◆ WORK ORDER: Could you tally the lines in the listing below that include the word "value"? Respond with the total alone.

◆ RECORDS PROVIDED:

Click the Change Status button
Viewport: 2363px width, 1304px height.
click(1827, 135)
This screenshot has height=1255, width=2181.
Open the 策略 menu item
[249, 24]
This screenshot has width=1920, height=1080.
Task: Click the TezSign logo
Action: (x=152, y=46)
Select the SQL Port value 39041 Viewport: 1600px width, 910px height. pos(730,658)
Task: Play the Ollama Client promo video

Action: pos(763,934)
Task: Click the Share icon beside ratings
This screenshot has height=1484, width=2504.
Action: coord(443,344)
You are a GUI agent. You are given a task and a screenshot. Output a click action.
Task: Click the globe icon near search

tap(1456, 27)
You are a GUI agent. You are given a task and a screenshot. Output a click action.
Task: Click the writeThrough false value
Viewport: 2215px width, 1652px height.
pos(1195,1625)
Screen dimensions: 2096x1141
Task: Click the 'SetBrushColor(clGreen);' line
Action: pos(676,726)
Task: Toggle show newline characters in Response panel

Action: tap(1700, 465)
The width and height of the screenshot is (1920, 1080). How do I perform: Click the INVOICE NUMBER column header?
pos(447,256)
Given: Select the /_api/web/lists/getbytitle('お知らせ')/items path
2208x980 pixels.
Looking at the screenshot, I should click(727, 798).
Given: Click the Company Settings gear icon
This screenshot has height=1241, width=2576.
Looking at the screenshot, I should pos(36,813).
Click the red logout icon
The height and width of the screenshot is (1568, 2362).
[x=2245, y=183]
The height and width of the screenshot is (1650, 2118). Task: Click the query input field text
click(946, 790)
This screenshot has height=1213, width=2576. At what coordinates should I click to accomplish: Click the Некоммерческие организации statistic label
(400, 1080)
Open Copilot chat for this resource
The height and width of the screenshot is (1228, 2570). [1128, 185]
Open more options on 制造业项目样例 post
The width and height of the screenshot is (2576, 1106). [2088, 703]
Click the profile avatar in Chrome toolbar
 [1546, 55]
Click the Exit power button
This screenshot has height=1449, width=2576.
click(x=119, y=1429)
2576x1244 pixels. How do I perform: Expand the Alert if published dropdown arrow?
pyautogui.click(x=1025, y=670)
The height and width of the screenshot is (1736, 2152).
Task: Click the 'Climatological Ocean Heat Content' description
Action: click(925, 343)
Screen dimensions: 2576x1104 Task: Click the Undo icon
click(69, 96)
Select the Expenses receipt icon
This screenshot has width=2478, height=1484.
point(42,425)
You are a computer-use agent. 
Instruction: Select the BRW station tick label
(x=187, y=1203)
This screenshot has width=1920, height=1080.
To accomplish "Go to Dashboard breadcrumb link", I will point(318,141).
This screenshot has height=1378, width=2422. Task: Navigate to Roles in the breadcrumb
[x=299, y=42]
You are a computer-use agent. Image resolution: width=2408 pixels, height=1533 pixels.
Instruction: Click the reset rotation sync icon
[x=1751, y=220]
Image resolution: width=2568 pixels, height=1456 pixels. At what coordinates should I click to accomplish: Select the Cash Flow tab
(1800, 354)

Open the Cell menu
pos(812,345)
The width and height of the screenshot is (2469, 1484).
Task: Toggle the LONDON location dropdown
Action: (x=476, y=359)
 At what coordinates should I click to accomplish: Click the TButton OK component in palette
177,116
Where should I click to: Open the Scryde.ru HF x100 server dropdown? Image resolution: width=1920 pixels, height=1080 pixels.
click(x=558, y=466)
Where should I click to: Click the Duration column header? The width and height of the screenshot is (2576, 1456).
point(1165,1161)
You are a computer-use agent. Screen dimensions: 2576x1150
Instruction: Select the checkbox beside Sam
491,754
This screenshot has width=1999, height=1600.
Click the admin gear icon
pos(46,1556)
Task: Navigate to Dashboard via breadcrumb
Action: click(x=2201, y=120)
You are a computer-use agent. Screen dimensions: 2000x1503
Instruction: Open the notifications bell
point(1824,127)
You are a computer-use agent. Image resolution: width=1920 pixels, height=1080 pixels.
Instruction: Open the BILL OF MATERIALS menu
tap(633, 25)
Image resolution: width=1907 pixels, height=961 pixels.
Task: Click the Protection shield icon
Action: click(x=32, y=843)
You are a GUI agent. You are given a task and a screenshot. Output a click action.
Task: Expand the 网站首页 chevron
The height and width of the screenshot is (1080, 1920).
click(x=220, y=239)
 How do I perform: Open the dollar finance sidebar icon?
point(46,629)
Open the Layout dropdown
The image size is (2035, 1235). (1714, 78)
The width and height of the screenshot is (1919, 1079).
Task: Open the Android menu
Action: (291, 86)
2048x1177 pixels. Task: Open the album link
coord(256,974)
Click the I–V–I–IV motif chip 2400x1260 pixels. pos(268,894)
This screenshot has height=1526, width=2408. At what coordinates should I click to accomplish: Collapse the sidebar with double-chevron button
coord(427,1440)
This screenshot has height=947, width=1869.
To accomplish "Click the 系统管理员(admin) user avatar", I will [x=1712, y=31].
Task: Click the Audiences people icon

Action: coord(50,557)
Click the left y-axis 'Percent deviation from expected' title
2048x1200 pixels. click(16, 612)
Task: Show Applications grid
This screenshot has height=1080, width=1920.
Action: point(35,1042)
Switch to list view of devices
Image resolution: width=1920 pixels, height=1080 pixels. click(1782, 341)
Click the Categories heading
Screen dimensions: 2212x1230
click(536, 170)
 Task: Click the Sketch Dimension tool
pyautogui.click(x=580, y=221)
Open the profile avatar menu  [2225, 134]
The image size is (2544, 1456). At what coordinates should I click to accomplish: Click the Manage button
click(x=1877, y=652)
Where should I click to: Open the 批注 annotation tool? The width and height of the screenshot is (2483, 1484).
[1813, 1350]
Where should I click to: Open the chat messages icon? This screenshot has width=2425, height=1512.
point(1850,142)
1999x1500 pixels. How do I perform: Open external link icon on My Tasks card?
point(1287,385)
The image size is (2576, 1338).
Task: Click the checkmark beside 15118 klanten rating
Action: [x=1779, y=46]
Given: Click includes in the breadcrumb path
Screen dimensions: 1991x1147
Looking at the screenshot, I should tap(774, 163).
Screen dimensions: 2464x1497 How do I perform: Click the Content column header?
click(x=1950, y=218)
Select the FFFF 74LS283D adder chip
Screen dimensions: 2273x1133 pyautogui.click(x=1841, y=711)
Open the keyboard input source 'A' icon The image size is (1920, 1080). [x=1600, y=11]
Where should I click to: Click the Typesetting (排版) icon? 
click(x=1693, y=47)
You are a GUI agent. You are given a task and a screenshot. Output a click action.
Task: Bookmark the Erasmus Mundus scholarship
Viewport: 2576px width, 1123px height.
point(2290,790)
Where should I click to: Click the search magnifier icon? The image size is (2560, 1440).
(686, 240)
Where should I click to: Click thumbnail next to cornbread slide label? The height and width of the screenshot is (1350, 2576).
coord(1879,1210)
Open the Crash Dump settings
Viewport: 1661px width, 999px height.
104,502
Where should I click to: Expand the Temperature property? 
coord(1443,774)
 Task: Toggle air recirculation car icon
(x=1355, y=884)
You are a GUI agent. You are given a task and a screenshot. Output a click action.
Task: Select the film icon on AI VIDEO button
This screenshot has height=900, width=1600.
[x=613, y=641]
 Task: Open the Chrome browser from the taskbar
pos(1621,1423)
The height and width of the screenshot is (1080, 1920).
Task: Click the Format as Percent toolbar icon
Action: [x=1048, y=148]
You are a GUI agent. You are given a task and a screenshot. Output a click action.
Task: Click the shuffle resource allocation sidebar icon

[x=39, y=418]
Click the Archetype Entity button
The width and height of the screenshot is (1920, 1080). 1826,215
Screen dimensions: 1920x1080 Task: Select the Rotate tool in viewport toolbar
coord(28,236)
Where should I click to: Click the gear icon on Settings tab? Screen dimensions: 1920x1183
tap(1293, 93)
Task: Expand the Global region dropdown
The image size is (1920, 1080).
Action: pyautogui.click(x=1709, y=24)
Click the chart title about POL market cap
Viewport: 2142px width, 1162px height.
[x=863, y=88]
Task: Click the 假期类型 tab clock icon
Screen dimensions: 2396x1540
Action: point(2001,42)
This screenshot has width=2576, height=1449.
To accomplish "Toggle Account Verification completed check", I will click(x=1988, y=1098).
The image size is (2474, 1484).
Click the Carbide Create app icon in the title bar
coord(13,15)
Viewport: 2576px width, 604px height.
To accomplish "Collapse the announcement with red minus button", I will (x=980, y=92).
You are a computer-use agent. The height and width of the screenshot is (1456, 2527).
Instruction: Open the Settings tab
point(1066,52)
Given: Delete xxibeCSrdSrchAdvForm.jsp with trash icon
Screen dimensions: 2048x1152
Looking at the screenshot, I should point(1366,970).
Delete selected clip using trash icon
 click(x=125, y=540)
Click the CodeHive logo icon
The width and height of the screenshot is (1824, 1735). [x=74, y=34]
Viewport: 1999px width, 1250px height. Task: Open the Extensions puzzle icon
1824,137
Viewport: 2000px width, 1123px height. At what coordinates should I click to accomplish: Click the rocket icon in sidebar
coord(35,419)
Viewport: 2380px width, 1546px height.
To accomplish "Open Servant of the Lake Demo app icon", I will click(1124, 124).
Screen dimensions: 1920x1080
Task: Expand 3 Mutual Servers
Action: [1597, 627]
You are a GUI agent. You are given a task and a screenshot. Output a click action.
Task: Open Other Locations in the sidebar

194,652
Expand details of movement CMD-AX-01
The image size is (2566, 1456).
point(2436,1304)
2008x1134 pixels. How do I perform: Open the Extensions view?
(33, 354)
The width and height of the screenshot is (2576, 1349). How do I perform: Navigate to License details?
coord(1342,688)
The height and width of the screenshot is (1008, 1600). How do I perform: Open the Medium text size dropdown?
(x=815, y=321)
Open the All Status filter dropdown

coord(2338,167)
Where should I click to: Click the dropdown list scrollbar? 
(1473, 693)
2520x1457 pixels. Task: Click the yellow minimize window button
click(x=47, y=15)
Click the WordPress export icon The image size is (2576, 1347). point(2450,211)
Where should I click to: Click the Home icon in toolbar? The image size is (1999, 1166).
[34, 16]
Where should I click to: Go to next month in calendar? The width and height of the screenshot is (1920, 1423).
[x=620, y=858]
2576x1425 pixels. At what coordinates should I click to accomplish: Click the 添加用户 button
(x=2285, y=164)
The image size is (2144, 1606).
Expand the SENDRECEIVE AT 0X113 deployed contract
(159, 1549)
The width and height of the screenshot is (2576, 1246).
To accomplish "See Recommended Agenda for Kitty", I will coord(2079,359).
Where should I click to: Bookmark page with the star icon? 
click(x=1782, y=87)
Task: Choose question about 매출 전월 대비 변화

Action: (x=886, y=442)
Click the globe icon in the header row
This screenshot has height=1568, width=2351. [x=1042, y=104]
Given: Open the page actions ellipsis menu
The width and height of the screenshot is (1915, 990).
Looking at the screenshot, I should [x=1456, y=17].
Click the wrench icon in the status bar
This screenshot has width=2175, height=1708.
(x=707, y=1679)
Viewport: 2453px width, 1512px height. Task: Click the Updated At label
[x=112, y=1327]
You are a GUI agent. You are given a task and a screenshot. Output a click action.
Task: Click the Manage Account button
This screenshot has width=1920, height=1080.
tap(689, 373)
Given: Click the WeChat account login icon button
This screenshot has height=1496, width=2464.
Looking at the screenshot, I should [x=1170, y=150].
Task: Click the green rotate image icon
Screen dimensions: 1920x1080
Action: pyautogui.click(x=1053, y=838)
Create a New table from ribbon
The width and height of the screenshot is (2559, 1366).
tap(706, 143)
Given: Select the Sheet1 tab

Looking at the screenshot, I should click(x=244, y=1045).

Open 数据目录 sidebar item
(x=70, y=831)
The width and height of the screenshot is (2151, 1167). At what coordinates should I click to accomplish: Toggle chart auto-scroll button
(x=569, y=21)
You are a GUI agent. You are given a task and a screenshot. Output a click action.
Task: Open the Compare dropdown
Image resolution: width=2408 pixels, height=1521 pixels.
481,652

◆ SOLUTION FOR THIS EXERCISE: 2